Por Ignacio Echevarría Ver todos los artículos de 'Mínima molestia'

19 julio, 2013 02:00

Ignacio Echevarría


Las revelaciones de Edward Snowden acerca del espionaje masivo a que son sometidas las comunicaciones de ciudadanos de todo el mundo, han dado lugar a todo tipo de reacciones, la mayor parte de ellas imbuidas de indignación, de escándalo y de alarma. Nadie duda de que hay razones sobradas para alentar cualquiera de estos tres sentimientos, por mucho que no falte quien señale que nada de lo que se ha hecho público estas últimas semanas puede ser motivo de auténtica sorpresa. Por otro lado, siempre este tipo de revelaciones, tanto o más que las maquinaciones, los abusos y la impunidad de aquellos a quienes delatan, ponen en evidencia su estrechez de miras, su garrulería, a menudo su inoperancia. Las filtraciones de Wikileaks fueron concluyentes a este respecto. En cuanto al espionaje masivo, no parece estar revelándose muy eficaz, al menos de momento, a la hora de interceptar intenciones criminales. A la luz del ingente caudal de información que supuestamente proporciona pinchar los cables de fibra óptica por los que circulan millones de correos, uno se pregunta, casi compadecido, cómo han de arreglárselas, quienesquiera que hagan tal cosa, para sacar nada en claro de todo eso. Es de suponer que se hará empleo de una sofisticada ingeniería a la hora de definir los criterios conforme a los cuales filtrar tan abrumadora cantidad de comunicaciones. Pero aun así...

Observo esto no con intención de restar gravedad al asunto, sino de cuestionar la paranoia que en algunos parece haber desatado la noticia de que sus tráficos por internet puedan estar sometidos a vigilancia. Y es que resulta cómico, discúlpenme, ver a según quiénes rasgándose las vestiduras mientras anuncian pública y solemnemente su firme propósito de, en adelante, no volver a escribir en su correos nada de naturaleza "íntima o inconfesable". Tales declaraciones se me antojan movidas por una risible vanidad antes que por la remotísima eventualidad de que los propios correos puedan estar siendo objeto de un efectivo escrutinio.

En cualquier caso, la relativa indiferencia con el que el grueso de la población ha recibido las revelaciones de Snowden no puede ser pasada por alto. No solamente en Estados Unidos, un amplio porcentaje de la ciudadanía se muestra dispuesta a "sacrificar" un cierto margen de su intimidad por razones -así las llaman- de seguridad colectiva.
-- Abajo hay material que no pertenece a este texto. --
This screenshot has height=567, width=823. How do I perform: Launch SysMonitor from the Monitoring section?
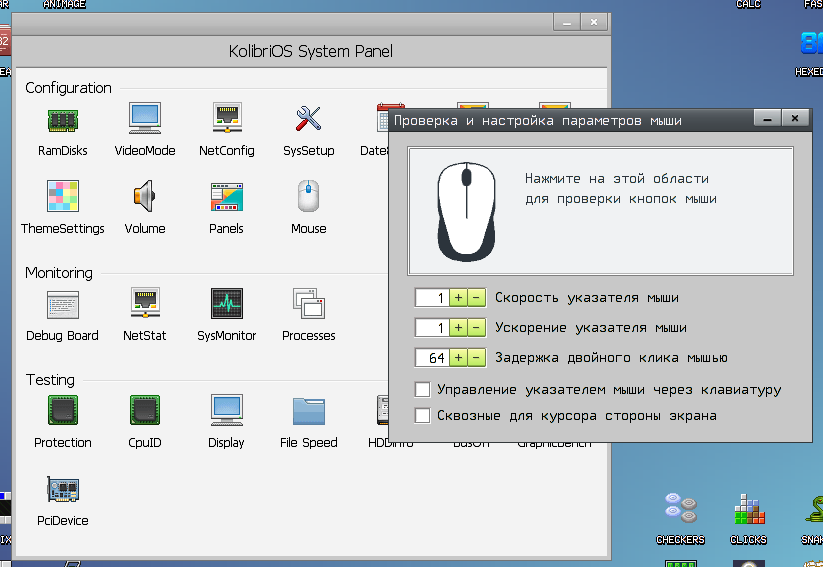(227, 304)
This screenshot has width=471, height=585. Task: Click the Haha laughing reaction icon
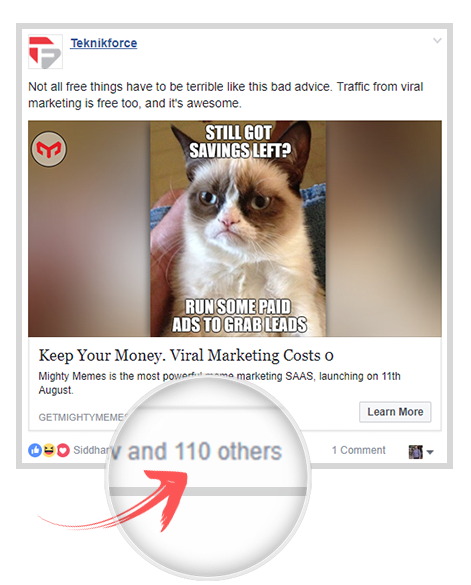pyautogui.click(x=49, y=450)
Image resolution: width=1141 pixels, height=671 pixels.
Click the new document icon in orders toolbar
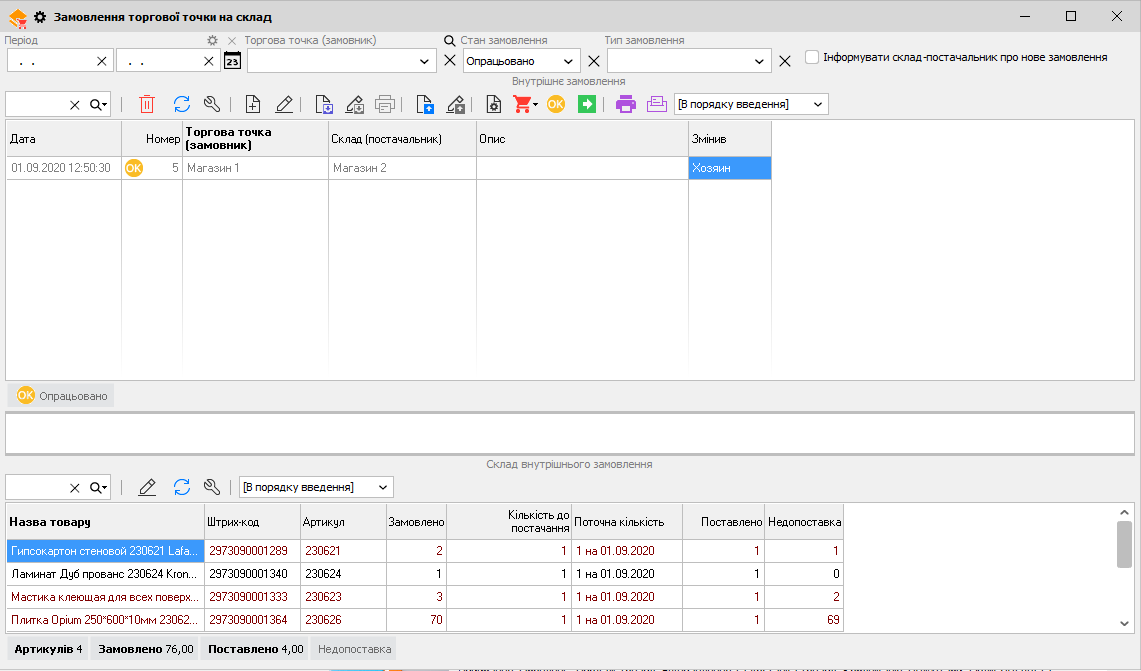click(253, 104)
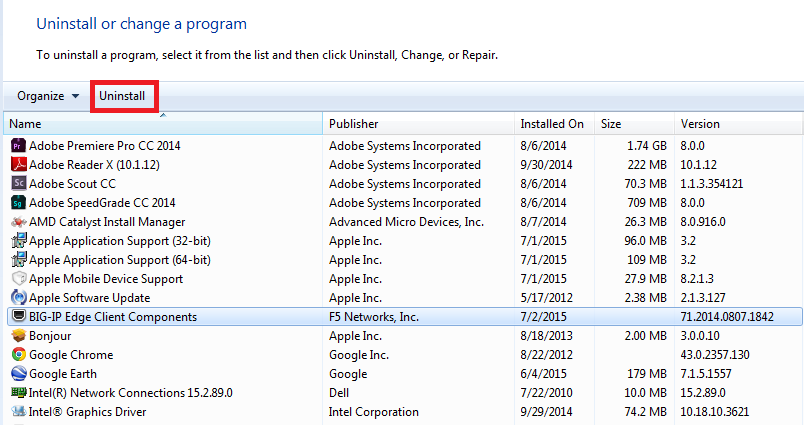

Algo no tan extraño si se considera que la tendencia predominante de la cultura contemporánea es la publicidad, en su más amplio sentido, y que, conforme a ello, esos mismos ciudadanos no dejan de revelar su intimidad por todas las vías a su alcance, fundamentalmente a través de las redes sociales, pero no sólo.

Hablo de intimidad, no de privacidad. Se trata de dos categorías afines pero en absoluto equivalentes. Con la privacidad no se trafica; con la intimidad, sí. De hecho, el tráfico de intimidades constituye uno de los negocios más rentables de la cultura de masas. Y no sólo eso: desde el romanticismo, el arte y la literatura modernos vienen explorando insistentemente los territorios de la intimidad, combatiendo sus pudores, allanando sus resistencias, adiestrándose en las más diversas maneras de documentarla, hasta el extremo de que la más o menos directa exhibición de la intimidad del propio artista, expuesta como mercancía, ha terminado por constituir un rasgo caracterizador de nuestro tiempo.

"La discreción en los asuntos de la propia existencia ha pasado de virtud aristocrática a ser cada vez más cuestión de pequeños burgueses arribistas", escribía Walter Benjamin a propósito de Breton y los surrealistas. "Vivir en un casa de cristal -proclamaba- es la virtud revolucionaria por excelencia".

Corría el año 1929, y la nueva arquitectura no iba a tardar en hacer posible ese ideal, que entretanto no ha hecho más que trivializarse. Cabe preguntarse hasta qué punto internet no lleva hasta su extremo, por otros caminos, esa utopía de transparencia. Como cabe preguntarse también si, pese a servir de siniestra metáfora del Estado totalitario (¿pero qué Estado no aspira a serlo?), el ojo ubicuo de ese Gran Hermano imaginado por George Orwell no cifra, como tantas pesadillas, el oscuro deseo, la fantasía prohibida que alimenta en su soledad el ciudadano anónimo: la de ser por fin observado, como sea, por quien sea, en su desnuda -oh, sí, mejor cuanto más desnuda- insignificancia.